Being a photo editor here, after seeing tons of images taken with tons of different cameras, I can tell you that rarely have the expectations of a new camera announced fit the final results. See the Canon eos 7d for example... and the Lieca m8 oops!:)
Although I would love to buy the Fuji x100, I will not do this until I'll be sure of its quality - this being related mainly to image quality and some very important technical usage details (coating, focus issues, waiting time between shots - see the Olympus ep cameras that have 1 second waiting time between shots).
I'm not a big fan of fuji's digital lineup, and, same as Constantin, have reviewed all sorts of makes and models.
Yet, if the new x-100 turns out to be more than just hot design for the gadget snob, i'm likely to get one myself.
For now i can only hope and guess, for example, that the lens is great and the guys at Fuji did some sweat to fit in an excellent sensor ( their weak point so far). If the visual output is comparable to a nikon d300, then i would be pleased.
Anyway, i think it's best to be pacient and wait, as i'm sure it won't be long until i'll have some x-100 pics under review. I can't wait, and really hope it'll deliver a punch.
580EX,Mamiya Universal, Intel Q6600 ws, Thinkpad T61 mobile ...
It looks like the lens of the X100 is really sharp, no CA and no PF, but its bokeh wide open is not good, quite harsh. But on the other hand, bokeh is usually nothing we think about at 23mm focal length. The camera also seem to really perform in high ISO.
Some samples are up on dpreview. I can't say it knocks my socks off compared to the micro four thirds or APS-C cameras that are out there. It has the negatives of being pricey, non expandable (fixed lens) and with no image stabilizer.
Whether the body design is enough to overcome some negatives would depend a lot on what you take photos of. Street work - check. Travel - mostly. Studio - not so much. Macro?

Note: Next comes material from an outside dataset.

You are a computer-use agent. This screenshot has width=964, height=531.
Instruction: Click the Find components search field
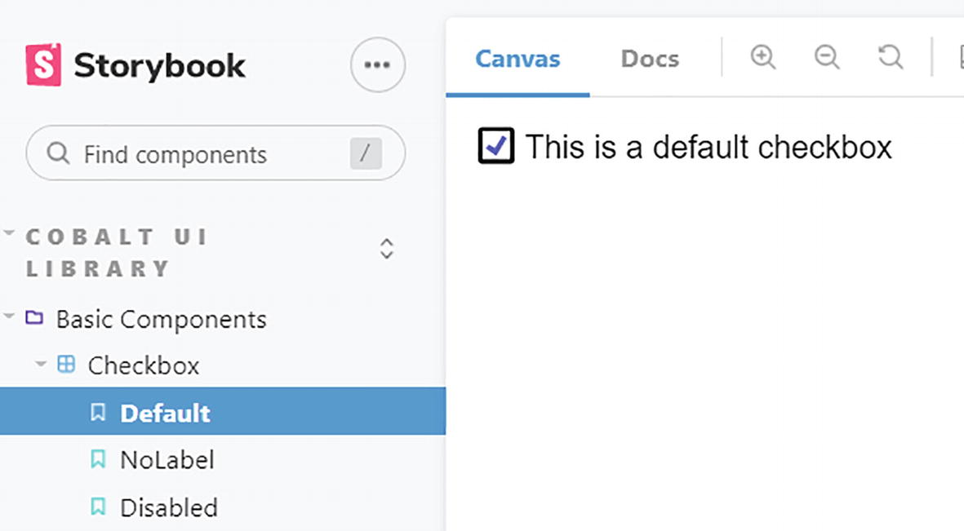[204, 153]
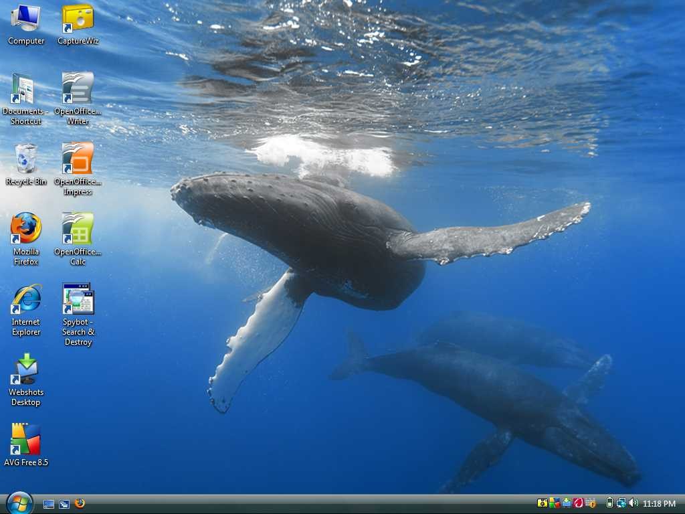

Just to revive this discussion if I may. I've recently purchased an x100 and have to say I have been blown away by it. The prime 35 mm fixed (35 mm equivalent) lens is fantastic and I'm also extremely impressed by the overall image quality,no doubt helped by the aps-c sensor which you normally of course only find in a dslr. As I think I read brad mentioning once, it is great to be liberated from lugging around a big dslr (forgive me if I have incorrectly cited you brad!). This camera now lives in my pocket and I am spotting stock opportunities all the time and can now actually capture them whereas my dslr would normally be at home. I am of course very mindful that plenty of other camera systems have this advantage but am only discovering this for the first time myself! The reason I am reviving this discussion is that fuji have recently halved the price of this camera (New model on the way) and at around $1000 now, in my view at least, represents great value for money. I recommend you go to the new camera section dt recently created and see what this camera is capable of.

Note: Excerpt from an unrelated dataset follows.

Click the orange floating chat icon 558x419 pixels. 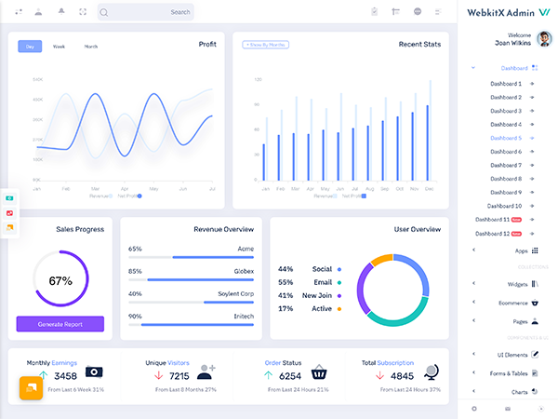pyautogui.click(x=32, y=387)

Well, I can agree with the notion of not lugging around a larger kit - so feel free to credit me for that comment :) I must say that the X100 (and the X100s) are particularly interesting cameras, if for no other reason than that they have a very unique optical viewfinder with overlays as well as the electronic option. The next X100S with the new sensor, phase detection AF and no AA filter seem to improve upon an already well liked camera.

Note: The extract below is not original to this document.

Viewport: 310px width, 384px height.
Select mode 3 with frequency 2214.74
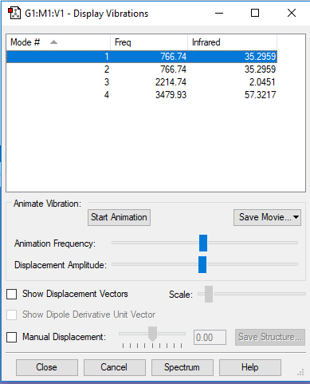142,82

I have had my x100 for nearly a year now, and totally agree with you Simon. It is a very impressive little camera. And I love its retro look. People always stop me and ask if it is an old film camera:)
Currently my primary cameras are a Fuji X-Pro2 and a Fuji X-T2.
I love my x100! I must admit that I often take it out instead of my dSLR as it saves lugging around heavy equipment. The lens is very sharp and you have full control in manual. It also looks great and I always get compliments (on the camera!!). However, after about 7 months of use I was unlucky enough to have one that fell under the x100 curse of the sticky aperture blades (apparently this happens to a few camers under a certain set of serial numbers). Fuji were great and, even though by the time I got round to sending the camera back for repair it was about a week out of warranty (I didn't realise it was a known fault!), they still fixed a brand new lens free of charge and returned my camera within 2 weeks. It is now back to being the impressive little camera it was when I first got it. Love it!
f2.8-4.0 & various other lenses. Fuji x100 as my walkaround camera.
Cleaper - your tale of Fuji going the extra mile isn't the first I've read about so all credit to them.
Re Adeliepenguin - I didn't mention anything about the retro look and, whilst at first was unsure about it, I now absolutely love it. It is so different to just about every other modern digital camera.
I also like the fact that, in my view, people just don't take you very seriously when you are out and about with it. You tend to get left alone, and I inwardly smile when I know that the quality of the images I am getting are equal to, if not better than the shots obtained by the person stood next to me who is using a huge dslr!!!
Although I rarely use it, the built in flash seems to be exceptionally good at providing just enough fill without creating a "white mess". Direct flash in my view is always a total no-no, but the x100 has actually made me have to rethink this rule.
Oh, and did I mention about the white balance being just about spot on nearly everytime??
I think I'll stop now before I get accused of working for Fuji (which I don't) !!! and trying to help them shift more cameras!!